Use this in your area
A number of individuals and campaign groups have been using this tool around Islington, Brighton, Hyde Park, Nottingham, and Lyon. Bristol City Council has used it in a public consultation to co-design a liveable neighbourhood with residents.
Want to start doing the same in your area? You can use the downloadable version and import an area yourself. If you want help, or if you want to deploy the tool for a consultation or campaign, please email dabreegster@gmail.com.

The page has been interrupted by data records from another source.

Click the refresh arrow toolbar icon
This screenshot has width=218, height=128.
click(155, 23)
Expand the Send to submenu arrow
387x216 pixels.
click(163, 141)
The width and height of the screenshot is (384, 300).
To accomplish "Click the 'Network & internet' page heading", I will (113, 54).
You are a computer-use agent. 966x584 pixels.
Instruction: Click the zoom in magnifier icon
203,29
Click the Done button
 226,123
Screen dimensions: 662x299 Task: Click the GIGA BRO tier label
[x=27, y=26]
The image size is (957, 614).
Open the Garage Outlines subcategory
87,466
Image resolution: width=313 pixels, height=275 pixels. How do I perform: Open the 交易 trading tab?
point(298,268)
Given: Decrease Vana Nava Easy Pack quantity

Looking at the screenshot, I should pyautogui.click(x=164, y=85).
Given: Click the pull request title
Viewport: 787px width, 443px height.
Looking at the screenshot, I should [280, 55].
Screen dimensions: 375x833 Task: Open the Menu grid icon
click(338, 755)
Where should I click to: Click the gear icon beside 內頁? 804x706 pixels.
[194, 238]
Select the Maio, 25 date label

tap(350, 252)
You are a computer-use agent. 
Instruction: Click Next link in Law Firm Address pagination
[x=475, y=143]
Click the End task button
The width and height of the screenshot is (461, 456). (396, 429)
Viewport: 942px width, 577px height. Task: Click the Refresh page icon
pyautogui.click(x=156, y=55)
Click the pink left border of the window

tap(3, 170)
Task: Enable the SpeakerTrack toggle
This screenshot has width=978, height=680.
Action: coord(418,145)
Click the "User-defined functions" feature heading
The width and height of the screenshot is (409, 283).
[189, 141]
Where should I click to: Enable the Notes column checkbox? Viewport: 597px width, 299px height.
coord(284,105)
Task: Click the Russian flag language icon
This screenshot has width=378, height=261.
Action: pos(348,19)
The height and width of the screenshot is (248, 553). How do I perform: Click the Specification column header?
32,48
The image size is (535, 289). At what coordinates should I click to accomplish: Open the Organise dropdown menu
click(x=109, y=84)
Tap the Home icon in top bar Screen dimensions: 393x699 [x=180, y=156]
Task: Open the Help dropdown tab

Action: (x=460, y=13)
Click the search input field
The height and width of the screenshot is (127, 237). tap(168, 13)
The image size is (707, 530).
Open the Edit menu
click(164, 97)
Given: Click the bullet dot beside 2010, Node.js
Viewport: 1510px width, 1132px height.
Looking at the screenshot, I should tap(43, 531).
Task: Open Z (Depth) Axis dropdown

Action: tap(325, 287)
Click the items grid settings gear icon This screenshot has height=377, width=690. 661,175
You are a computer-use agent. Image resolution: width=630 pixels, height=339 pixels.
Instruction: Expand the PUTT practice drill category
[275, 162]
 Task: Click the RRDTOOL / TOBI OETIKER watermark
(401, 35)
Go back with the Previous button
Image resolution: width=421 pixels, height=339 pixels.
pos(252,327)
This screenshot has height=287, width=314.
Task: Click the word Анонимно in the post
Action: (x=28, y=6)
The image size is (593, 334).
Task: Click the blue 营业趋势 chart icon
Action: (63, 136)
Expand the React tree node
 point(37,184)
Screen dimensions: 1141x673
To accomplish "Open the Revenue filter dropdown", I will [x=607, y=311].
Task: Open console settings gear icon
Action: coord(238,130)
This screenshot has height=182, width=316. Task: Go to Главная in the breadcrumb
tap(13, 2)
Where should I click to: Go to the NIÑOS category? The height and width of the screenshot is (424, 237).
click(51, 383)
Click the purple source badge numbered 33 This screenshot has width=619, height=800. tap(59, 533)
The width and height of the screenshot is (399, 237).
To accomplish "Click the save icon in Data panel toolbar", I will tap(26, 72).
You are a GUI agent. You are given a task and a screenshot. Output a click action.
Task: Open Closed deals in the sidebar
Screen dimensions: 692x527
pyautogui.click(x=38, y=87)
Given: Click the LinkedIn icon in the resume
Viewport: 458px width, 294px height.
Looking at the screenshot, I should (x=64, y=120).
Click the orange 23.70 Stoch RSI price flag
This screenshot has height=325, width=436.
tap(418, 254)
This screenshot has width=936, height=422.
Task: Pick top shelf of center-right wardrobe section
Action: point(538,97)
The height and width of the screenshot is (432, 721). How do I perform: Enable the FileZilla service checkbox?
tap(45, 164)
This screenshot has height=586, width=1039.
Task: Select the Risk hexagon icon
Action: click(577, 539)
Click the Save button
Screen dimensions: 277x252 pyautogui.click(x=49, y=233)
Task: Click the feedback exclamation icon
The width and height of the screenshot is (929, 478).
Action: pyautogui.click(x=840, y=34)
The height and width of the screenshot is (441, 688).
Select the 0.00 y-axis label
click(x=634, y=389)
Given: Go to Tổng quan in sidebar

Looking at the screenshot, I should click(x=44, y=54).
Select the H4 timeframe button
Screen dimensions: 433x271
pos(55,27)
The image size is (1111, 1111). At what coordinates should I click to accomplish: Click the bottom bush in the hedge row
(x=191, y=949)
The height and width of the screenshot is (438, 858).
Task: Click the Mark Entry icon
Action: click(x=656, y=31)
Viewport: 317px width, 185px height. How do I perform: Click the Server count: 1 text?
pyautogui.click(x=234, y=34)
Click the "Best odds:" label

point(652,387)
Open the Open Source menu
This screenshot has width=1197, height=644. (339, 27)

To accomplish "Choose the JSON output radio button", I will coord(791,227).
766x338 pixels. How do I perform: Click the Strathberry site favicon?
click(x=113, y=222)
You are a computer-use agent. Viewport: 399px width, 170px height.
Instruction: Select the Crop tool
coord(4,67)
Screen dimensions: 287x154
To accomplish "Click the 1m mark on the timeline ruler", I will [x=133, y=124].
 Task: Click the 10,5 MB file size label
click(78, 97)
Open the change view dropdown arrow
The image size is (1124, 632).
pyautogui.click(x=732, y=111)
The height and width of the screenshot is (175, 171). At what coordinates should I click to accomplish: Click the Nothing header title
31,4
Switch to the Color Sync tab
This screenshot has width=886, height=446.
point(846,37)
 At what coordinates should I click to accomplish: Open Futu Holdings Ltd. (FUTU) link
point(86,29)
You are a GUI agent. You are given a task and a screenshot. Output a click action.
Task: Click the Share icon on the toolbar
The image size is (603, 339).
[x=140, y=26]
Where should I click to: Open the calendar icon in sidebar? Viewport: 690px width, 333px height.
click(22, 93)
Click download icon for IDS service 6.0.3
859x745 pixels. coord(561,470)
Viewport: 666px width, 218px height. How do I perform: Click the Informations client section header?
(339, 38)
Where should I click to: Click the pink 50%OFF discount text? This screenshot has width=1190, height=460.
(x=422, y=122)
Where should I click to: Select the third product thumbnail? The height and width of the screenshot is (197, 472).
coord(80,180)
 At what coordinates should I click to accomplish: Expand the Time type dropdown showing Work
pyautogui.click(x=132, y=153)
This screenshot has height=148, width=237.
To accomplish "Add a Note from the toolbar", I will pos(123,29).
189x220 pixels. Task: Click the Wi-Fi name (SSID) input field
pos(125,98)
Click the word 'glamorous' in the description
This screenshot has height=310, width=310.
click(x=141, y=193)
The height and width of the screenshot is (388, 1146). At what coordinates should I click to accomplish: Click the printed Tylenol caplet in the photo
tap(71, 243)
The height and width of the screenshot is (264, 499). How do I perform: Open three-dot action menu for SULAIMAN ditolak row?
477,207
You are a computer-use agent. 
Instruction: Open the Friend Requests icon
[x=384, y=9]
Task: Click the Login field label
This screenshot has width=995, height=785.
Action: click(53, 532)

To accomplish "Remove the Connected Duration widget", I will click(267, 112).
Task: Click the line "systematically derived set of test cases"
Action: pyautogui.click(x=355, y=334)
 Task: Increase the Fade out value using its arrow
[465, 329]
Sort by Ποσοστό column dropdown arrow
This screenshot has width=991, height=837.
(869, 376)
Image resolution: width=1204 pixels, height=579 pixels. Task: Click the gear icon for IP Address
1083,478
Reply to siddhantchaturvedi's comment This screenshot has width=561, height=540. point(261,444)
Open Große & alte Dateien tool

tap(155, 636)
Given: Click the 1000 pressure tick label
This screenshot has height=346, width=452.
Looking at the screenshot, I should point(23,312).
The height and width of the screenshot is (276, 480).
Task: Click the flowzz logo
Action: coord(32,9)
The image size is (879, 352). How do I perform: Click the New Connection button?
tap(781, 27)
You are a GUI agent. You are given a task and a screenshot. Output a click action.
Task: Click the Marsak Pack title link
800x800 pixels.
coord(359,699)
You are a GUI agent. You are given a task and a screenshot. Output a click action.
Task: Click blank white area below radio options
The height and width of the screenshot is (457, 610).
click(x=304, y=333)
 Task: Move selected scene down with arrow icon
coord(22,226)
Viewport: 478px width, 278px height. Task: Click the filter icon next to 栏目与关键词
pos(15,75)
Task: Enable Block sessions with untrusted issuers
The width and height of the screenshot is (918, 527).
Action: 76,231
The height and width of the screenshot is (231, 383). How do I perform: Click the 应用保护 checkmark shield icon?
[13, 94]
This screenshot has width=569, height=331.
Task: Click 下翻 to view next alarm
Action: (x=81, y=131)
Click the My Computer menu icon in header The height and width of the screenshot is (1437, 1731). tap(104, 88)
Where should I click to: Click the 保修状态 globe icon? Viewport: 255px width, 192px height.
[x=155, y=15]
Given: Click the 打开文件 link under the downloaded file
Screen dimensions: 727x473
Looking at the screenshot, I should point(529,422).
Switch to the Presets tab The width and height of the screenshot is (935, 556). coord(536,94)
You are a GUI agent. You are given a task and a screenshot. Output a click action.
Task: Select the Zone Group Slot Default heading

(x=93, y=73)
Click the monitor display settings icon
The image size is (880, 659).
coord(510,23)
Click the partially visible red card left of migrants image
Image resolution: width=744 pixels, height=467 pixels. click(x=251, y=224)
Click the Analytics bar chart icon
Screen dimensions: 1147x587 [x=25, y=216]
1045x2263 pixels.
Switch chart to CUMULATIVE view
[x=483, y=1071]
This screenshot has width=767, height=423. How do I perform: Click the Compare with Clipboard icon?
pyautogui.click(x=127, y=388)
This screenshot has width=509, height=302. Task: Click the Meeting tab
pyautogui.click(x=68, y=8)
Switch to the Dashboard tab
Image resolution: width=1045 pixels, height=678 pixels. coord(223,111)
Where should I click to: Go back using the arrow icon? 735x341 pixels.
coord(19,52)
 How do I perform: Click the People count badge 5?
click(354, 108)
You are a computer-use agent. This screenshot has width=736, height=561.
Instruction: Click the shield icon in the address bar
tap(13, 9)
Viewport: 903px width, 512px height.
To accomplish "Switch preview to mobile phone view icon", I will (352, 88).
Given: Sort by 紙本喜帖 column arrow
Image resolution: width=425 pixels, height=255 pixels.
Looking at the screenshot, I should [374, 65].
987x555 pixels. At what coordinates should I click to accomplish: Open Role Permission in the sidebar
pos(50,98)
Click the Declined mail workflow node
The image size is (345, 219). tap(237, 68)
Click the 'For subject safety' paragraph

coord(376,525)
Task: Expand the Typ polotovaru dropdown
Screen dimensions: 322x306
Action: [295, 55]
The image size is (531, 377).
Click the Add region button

Users will be able to anonymously upload and share their proposals.
Videos
How modal filters affect shortcuts and cells:
How filters affect driving routes:
Credits
Main team:
- Dustin Carlino: project lead
- Madison Wang: UX design
- Cindy Huang: UX design
- Jennifer Ding: training material and outreach
Alumni from A/B Street (the LTN tool is built upon past work):
- Michael Kirk
- Yuwen Li
None of this work would be possible without OpenStreetMap contributors.
Inspiration / early testers giving great feedback:
- This tool was initially inspired by Brian Deegan's workshop on LTN planning. We want to involve communities in planning local schemes, and get everybody collaborating to solve the same problems.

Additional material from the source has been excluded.